Originally Posted by
blindsquirrel
No sir, you didn't do a voltage drop test, you were just straight out measuring voltage, and a voltage test doesn't show the small numbers you need to pin down a high resistance issue, if that's what this is.
Voltage drop is measuring the difference in voltage at two points along the same wire/circuit. The meter needs to display the difference between 'ground' at the coil pack connector pins and 'ground' at the BAT negative. This will be a very very small number if the circuit is in good shape, and larger as the circuit has progressively higher resistance.
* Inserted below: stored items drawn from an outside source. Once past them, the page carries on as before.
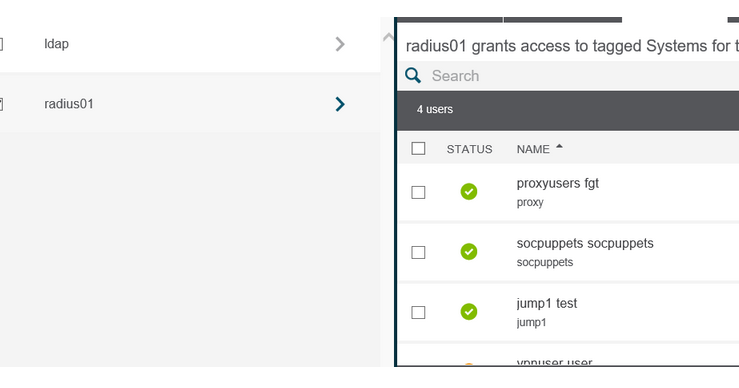
Task: Select the radius01 group row
Action: point(190,104)
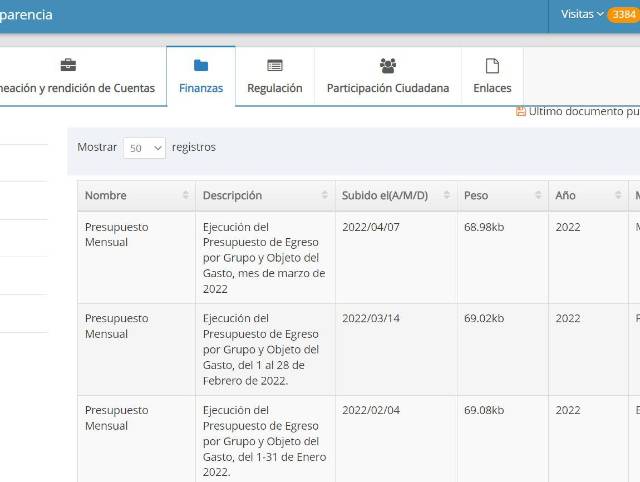Click the Regulación newspaper icon
The image size is (640, 482).
(x=275, y=66)
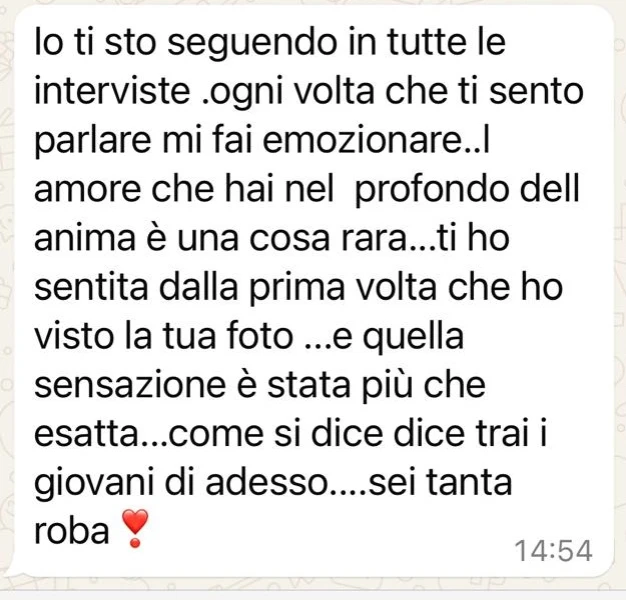
Task: Click the red heart exclamation emoji
Action: point(135,528)
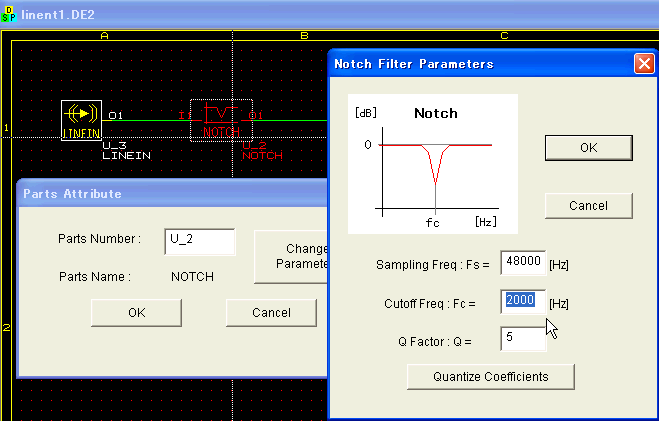Click the Notch response graph preview

pos(433,164)
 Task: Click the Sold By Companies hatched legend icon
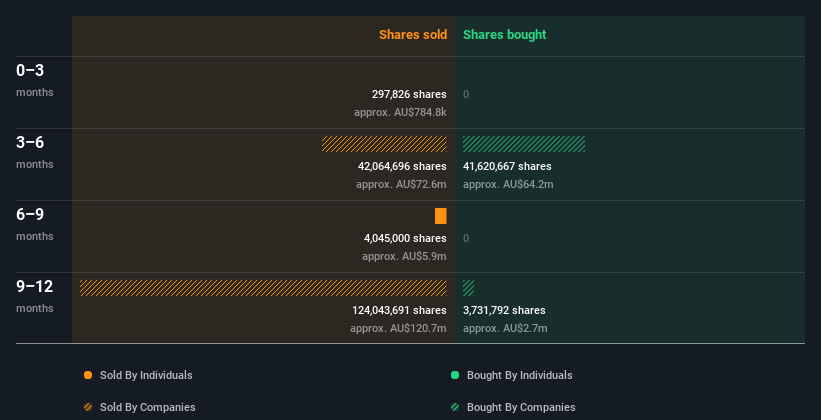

Put your meter positive probe to one of the ground wires in the coil harness, and the meter negative probe straight to BAT negative. Both leads on only the ground side of the circuit, don't connect anything at all to the positive anywhere. You're only measuring the difference between 'true' ground and the 'ground' available to the coil primary circuit(s). Going from coil negative to battery negative will be checking the entire circuit through all the wires, splices and connectors in the entire ground circuit. To pinpoint where exactly the problem is, move your meter negative probe to another spot in the circuit, see if the same excessive voltage drop is present there as well. Basically split the whole circuit into halves - still problem, or no? If no, problem is in the other half that was eliminated. Check only that second half. Problem still? It's in this half somewhere, so split it in half again. Keep doing that and it will lead you straight to the splice, or wire, or connector where the problem is.